Governo, empresariado e ongs esticam acordo contra soja ilegal, com o desafio de monitorar avanço do desmatamento em pequenas áreas. Medida ainda não vale fora da Amazônia.

Aldem Bourscheit ·
28 de julho de 2009 · 16 anos atrás
Soja: 85% dos cultivos estão fora da Amazônia. (Foto: Instituto Agronômico do Paraná)
Soja: 85% dos cultivos estão fora da Amazônia. (Foto: Instituto Agronômico do Paraná)

Governo federal e setor da soja renovaram, por mais um ano, a moratória que busca evitar a comercialização de produtos da oleaginosa cultivada em áreas ilegalmente desmatadas na Amazônia. É consenso de que a cultura já pesa menos na degradação da floresta. Mas, conforme monitoramentos, novas derrubadas caíram em tamanho, tornando cada vez mais caro e complexo se verificar a legalidade da produção. 

O acordo assinado entre Ministério do Meio Ambiente, representantes de produtores e de exportadores de soja e organizações não-governamentais estica a moratória até julho de 2010 e mantém a previsão de que as associações nacionais das Industrias de Óleos Vegetais (Abiove) e dos Exportadores de Cereais (Anec) não comprem e não comercializem soja produzida em áreas desflorestadas após julho de 2006. As entidades representam nove em cada dez quilos de soja comercializada no país. É consenso entre todos que a oleaginosa perdeu importância no desmatamento, ao menos da Amazônia.

“A soja deixou de ser um fator relevante para o desmatamento da Amazônia. A indústria cumpriu o essencial do acordo, que servirá de modelo para outros setores, como madeira, minérios e cana”, avaliou o ministro Carlos Minc.

Paulo Adário, do Greenpeace, concorda, mas lembra que a área plantada com soja tem crescido com base em desmatamentos inferiores a cem hectares. É a criatividade nacional para burlar a lei e a vigilância eletrônica em ação.
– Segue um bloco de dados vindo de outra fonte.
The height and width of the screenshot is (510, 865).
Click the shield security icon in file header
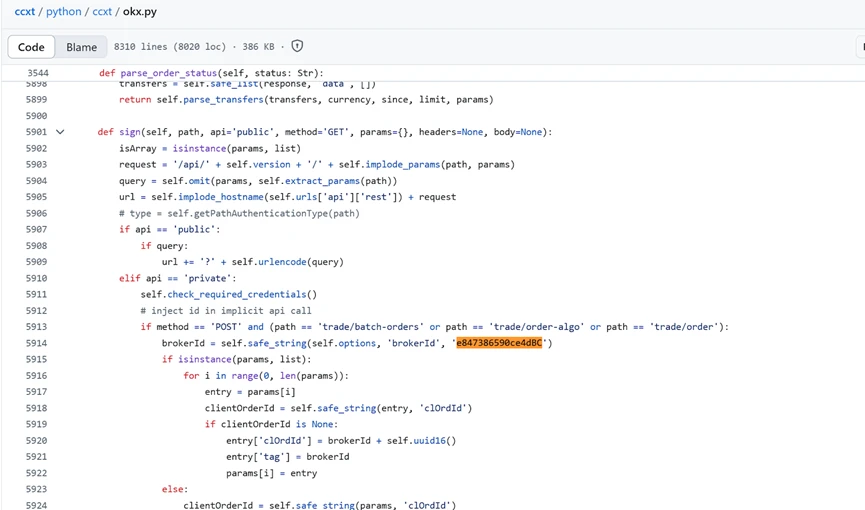point(297,46)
O último balanço das entidades envolvidas na moratória observou 630 áreas desmatadas após julho de 2006, com mais de cem hectares, em 46 municípios amazônicos. Foram identificadas apenas doze áreas recém desflorestadas com soja. Mas também foram registrados 8.030 pontos com pequenos desmates, inferiores a cem hectares. “E a degradação ainda se concentra no Arco do Desmatamento, principalmente no Mato Grosso, Pará e Rondônia”, disse.

Ampliar a produção com pequenas mordidas na floresta é algo também apontado pelo Instituto Nacional de Pesquisas Espaciais (Inpe). Seus dados de 2002 mostram que 55% das derrubadas ocorreram em áreas superiores a cem hectares e que um quinto da degradação aconteceu em parcelas com menos de 25 hectares. Já em 2008, a lógica quase se inverteu totalmente: 47% do desflorestamento foram registrados em porções menores que 25 hectares, enquanto as derrubadas com mais de uma centena de hectares somaram 22% do total.

Comer pelas bordas: Desmatamento com menos de 60 hectares em fazenda no Mato Grosso. A porção hachurada é sua reserva legal, sobre onde avança o desmate. (Imagens e dados: Greenpeace)
Comer pelas bordas: Desmatamento com menos de 60 hectares em fazenda no Mato Grosso. A porção hachurada é sua reserva legal, sobre onde avança o desmate. (Imagens e dados: Greenpeace)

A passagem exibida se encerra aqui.